### Problems and tasks
1. Using the dtSearch passage, explain why dtSearch can't find word breaks in documents whose text has no spaces between words.
2. In the dtSearch passage, reproduce the text from "In some PDF" up to and including "files is supported.".

[START Passage provided]

In some PDF files, however, only the drawing instructions are present, and the encoding information is either absent or random. As a result, there is no way to convert the file back to text. In these types of PDF files, Adobe Reader's Text Select tool will either (a) fail to work entirely, or (b) will copy text to the clipboard that is meaningless. dtSearch cannot index or search this type of PDF file, because the file is really just a picture of text but does not contain any words.

WordPerfect

WordPerfect files use the WordPerfect Character Set to express non-English text. dtSearch converts WordPerfect Character Set data to Unicode for indexing, so non-English text in WordPerfect files is supported.

Language Issues

Chinese, Japanese, Korean

Text in Chinese, Japanese, and Korean can be stored in, or converted to, Unicode, so dtSearch can search for words in these languages just as it can search for words in other languages. However, while dtSearch can search for literal word matches (or wildcard or fuzzy matches), there are some limitations on the support in dtSearch for Chinese, Japanese, and Korean text, described below.

(1) Dictionary-Based word breaking

Some documents store text in a way that does not separate the words with spaces. Instead, all of the text in a document is run together and a language-specific dictionary is needed to find word breaks. dtSearch does not have the ability to identify word breaks in these documents, because it does not include any language-specific dictionaries. To make this type of text searchable, you can enable an option in dtSearch to automatically insert of word breaks around Chinese, Japanese, and Korean characters. With this option enabled, each character will be treated as single word. In dtSearch Desktop, this option setting is in Options > Preferences > Letters and Words. In the developer API, the flag to enable this feature is dtsoTfAutoBreakCJK in Options.TextFlags.

[END Passage provided]
[START Extracted data]

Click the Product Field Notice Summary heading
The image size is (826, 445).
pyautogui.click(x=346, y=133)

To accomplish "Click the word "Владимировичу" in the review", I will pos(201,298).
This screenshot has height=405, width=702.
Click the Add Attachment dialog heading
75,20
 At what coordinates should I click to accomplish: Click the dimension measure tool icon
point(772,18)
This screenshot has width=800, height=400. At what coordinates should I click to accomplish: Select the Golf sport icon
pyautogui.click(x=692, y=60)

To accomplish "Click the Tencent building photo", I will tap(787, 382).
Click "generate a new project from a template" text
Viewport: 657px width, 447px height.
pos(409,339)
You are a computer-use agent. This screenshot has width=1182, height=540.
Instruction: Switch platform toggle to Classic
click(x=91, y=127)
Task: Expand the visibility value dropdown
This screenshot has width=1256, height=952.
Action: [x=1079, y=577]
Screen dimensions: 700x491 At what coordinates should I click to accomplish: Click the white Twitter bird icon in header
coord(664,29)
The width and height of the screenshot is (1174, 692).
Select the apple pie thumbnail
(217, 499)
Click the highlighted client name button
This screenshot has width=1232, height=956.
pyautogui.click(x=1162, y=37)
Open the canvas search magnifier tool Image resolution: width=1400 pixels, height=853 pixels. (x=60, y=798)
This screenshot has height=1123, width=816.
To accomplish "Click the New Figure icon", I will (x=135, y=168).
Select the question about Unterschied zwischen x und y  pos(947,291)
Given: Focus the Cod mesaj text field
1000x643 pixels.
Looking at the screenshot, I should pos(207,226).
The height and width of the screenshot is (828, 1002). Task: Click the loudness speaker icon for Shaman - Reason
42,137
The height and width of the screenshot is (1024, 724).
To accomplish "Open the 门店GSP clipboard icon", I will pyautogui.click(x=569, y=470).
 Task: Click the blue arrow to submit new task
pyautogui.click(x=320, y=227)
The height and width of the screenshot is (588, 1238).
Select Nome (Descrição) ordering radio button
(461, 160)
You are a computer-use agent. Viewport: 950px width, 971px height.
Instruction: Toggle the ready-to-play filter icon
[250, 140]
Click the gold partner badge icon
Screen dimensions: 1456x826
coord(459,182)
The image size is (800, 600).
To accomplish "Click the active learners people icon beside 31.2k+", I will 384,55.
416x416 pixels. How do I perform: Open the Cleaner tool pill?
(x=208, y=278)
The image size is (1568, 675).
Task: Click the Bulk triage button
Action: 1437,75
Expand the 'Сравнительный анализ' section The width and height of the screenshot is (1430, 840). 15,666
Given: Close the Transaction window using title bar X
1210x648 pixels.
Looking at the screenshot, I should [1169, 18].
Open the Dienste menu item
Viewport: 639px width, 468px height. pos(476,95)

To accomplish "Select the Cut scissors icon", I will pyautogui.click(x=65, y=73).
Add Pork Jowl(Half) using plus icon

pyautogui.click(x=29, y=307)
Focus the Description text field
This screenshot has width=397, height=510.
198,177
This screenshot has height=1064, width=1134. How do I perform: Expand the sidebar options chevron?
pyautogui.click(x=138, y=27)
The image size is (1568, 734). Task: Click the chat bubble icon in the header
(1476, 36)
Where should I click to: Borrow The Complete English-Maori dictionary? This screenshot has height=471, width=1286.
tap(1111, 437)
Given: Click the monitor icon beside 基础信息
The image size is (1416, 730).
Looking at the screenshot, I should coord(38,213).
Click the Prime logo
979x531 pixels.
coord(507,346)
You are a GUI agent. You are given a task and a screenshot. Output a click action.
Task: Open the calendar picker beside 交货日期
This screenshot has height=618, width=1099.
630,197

[END Extracted data]

### Responses
1. Text like this runs together, so a dictionary for that language is needed to find where words break. dtSearch includes no language-specific dictionaries, so it has no way to identify those breaks.

2.
In some PDF files, however, only the drawing instructions are present, and the encoding information is either absent or random. As a result, there is no way to convert the file back to text. In these types of PDF files, Adobe Reader's Text Select tool will either (a) fail to work entirely, or (b) will copy text to the clipboard that is meaningless. dtSearch cannot index or search this type of PDF file, because the file is really just a picture of text but does not contain any words.

WordPerfect

WordPerfect files use the WordPerfect Character Set to express non-English text. dtSearch converts WordPerfect Character Set data to Unicode for indexing, so non-English text in WordPerfect files is supported.